В день объявления войны я уехала за паспортом в Загорск. В городе уже началась паника. Первое время я по-прежнему жила у Софьи Андреевны Толстой. Помню, в первый день бомбежки в Москве, мы стояли с ней в парадном подъезде Померанцева переулка и гадали, что это уже война, или учебная стрельба — было непонятно. Но вот, зажигательные бомбы стали падать на крышу прекрасного здания XVIII века — Толстовского музея на Кропоткинской улице и мы поняли: война началась. В первую ночь сотрудники музея, дежуря на крыше, много погасили зажигательных бомб. Вскоре я уехала от Софьи Андреевны и стала ездить каждый день домой, так как боялась потерять комнату в Загорске.

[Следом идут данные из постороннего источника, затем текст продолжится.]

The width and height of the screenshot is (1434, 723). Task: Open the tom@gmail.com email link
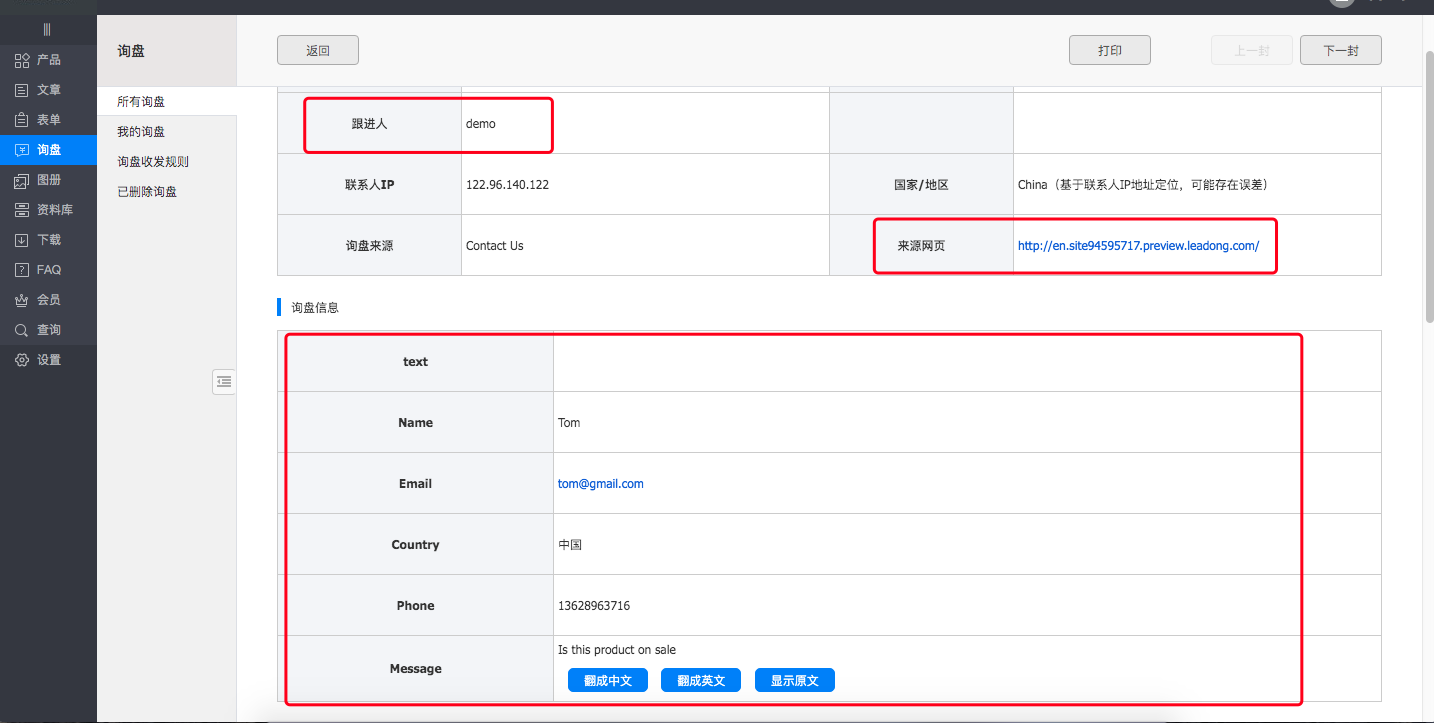click(601, 484)
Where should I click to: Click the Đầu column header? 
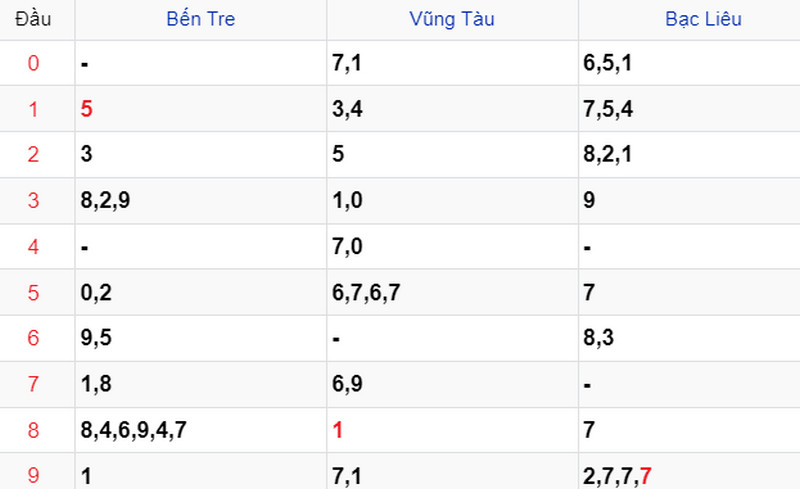click(33, 19)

Ездить было страшно, прямо над поездом кружились немецкие самолеты. Никогда я не была уверена в том, что вернусь домой. Приезжая утром в Москву, первым делом звонила по телефону и справлялась, жива ли сестра Надя, мои близкие друзья, очень болело сердце по Софье Владимировне Олсуфьевой. Она жила в Косино, а там часто бывали вражеские налеты; сидели мы с ней и в подвале, когда я туда приезжала, как сидела я в бомбоубежище в доме, где жила Софья Андреевна Толстая.

Когда летом 1941 года Толстовский музей эвакуировался в Томск, то я уволилась из музея и вернулась домой. В это время очень благородно Толстовский музей из Ясной Поляны поддержал служащих, уволенных по сокращению штатов и находившихся в бедственном положении. Они выдавали помощь продуктами голодающим бывшим сотрудникам музея в память Л. Н. Толстого.

* * *

С 1919 года мы как-то потеряли Нестерова из виду. Он у нас не бывал, хотя мы и переехали из Петрограда ближе к Москве в Троице-Сергиев посад (нынешний Загорск).

В 1938–1941 гг. я наконец познакомилась с семьей Нестеровых в Москве и стала изредка бывать в их квартире на Сивцевом Вражке. Семья Нестеровых в это время состояла из четырех человек — Михаила Васильевича, его жены — Екатерины Петровны, дочери Наталии Михайловны и сына, Алексея Михайловича, которого мне не довелось увидеть, — я знала его только по портрету работы отца. Портрет этот находился в их квартире.